I had noticed that the prices are coming down to more reasonable levels, but then I realized I don't even burn DVDs and have no use for archiving on BR-D when terabyte+ drives are extremely cheap right now. 

booo to piracy


----------



## EastCoasthandle (May 1, 2010)

The era of different types of compact flash is over.  This is where that media simply couldn't compete against dvd.   Now you have thumb drives that can store nearly as much as a HD now and can write/read/copy that data above 2x of the speed of the fastest dvd type of drive.  Face it, dvd type of media has hit floppy status.  I won't be surprised if another media takes its place in the near future.  Will it be thumb drives?  Hard to say but IMO it's not out the question to go to your local game store, buy a game, stick your 100Gig thumb drive into some sort of data center and download the game within a few seconds.


----------



## dr emulator (madmax) (May 1, 2010)

erm i wasn't talking of piracy just simple backups of data 
besides the fact we aren't allowed to talk about it, bd-roms have encription keys which do prevent piracy.

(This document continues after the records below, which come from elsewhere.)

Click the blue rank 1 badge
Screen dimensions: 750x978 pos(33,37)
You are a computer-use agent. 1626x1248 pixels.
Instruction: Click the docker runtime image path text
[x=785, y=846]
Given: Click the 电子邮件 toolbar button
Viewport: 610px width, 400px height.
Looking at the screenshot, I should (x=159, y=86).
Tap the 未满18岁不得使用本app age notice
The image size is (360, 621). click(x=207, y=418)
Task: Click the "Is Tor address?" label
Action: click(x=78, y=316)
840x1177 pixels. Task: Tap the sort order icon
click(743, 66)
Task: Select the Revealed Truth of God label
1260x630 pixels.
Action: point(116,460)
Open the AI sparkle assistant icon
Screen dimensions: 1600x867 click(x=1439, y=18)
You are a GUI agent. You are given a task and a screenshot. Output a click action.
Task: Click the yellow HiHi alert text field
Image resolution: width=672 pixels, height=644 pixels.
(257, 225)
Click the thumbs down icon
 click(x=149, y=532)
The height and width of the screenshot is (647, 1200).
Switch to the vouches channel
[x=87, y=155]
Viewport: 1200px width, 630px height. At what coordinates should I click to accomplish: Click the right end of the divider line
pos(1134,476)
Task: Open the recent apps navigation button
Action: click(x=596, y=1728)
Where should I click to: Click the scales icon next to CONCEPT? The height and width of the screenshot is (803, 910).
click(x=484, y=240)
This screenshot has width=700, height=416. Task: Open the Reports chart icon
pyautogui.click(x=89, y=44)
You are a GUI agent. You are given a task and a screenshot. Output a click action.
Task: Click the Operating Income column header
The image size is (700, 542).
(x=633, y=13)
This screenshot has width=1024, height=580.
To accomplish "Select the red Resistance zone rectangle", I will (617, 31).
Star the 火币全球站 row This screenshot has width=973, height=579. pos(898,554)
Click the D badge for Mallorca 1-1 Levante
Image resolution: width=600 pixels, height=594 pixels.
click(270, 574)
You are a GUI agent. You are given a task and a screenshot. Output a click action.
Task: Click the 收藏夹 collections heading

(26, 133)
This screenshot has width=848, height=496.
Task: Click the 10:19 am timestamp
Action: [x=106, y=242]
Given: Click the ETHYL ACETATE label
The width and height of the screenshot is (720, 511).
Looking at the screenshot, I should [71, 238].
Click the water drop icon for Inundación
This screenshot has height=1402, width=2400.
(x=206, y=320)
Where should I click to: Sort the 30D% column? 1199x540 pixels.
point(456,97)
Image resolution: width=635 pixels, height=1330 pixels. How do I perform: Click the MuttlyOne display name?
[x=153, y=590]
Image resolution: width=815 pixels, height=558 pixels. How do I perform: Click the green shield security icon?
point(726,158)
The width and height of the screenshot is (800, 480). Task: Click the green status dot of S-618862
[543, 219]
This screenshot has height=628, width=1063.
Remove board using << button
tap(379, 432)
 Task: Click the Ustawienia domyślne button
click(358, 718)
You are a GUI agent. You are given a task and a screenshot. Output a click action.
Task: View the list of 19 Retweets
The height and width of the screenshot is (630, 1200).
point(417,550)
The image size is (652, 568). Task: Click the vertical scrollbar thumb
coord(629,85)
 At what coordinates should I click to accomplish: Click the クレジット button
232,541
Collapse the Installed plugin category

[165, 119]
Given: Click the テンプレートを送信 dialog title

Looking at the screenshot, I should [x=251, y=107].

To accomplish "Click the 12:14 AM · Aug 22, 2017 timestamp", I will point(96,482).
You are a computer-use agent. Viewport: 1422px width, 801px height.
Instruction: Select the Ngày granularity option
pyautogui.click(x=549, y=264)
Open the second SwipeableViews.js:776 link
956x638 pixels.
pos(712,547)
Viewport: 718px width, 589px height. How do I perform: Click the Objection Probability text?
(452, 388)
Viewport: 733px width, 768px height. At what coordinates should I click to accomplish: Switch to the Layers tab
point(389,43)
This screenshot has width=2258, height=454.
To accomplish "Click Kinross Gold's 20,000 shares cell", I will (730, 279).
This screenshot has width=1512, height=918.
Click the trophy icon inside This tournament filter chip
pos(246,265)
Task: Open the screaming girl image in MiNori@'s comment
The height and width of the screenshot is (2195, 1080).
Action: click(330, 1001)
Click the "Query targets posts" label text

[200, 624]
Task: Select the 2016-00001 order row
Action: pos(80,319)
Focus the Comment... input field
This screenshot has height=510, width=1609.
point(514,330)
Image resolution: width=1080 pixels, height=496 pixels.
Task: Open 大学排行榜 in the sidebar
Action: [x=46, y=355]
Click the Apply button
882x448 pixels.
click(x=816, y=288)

yes i get ya about thumb drives (i used to use a 128mb memory stick to transfer files back home when i went round my uncles, i often needed to zip stuff up to get certain media back home 
then i was given a 1 gig sandisk compact flash 

as for drive costs most don't add that into the equation tbh ,
yes i know you can get dvd writers for about £24.99 or 38.31 us$ and decent disks for about about 50p (0.76 us$)
but bd-rom is a new gadget (like a lot of things you don't need but you buy anyway)


----------



## theonedub (May 1, 2010)

I was referring to you about that, just to clarify.


----------



## rpsgc (May 1, 2010)

EastCoasthandle said:


> Hard to say but IMO it's not out the question to go to your local game store, buy a game, stick your 100Gig thumb drive into some sort of data center and download the game within a few seconds.



Or a relatively fast >16GB SDHC card (with included USB reader, or not).


Flash media doesn't get scratched (buying games from the UK only to find the disks so scratched I have to download the ISO from a torrent is awesome).


----------



## dr emulator (madmax) (Oct 5, 2010)

well i burnt a disc at 4 x speed using a 4x speed disc and it took about 15-16 mins on the new i7 
(it had taken over 2 1/5 hours on the old pc ) 
only problem was that a piece of dirt was on the disc, and the laser has left a pinhead sized mark on the damned disc so i guess that's borked

so my point? 

always check that your drive tray is clean first


----------



## remixedcat (Nov 24, 2010)

External drives---->Much cheaper and easier. No long die-of-old-age-waiting for the disc to be burnt.... No scratched discs and bye-bye-data.... and not everyone has blu-ray drives so using it on another/someone else's compie is harder..... I could go on.....

and for quick data transport pen drives are best. I got a 16GB sandisk cruiser for 40 at wal-mart and gonna get an even larger one later. That will have my windows 7 on it and some recovery tools and crucial programs. Much better then shuffling discs around and having them break. 

I also got a small  sized external HD. it's 160GB. it was only 20 bucks.


----------



## hat (Nov 24, 2010)

Heh, I posted in this thread back in April...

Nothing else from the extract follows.